→ **What needs to be done**: Single out the lines of the material that contain "screenshot" and copy them.

→ **Material provided**:
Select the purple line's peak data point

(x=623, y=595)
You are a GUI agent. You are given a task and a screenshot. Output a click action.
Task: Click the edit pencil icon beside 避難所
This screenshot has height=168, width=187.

→ **Solution to this task**:
You are a GUI agent. You are given a task and a screenshot. Output a click action.
This screenshot has height=168, width=187.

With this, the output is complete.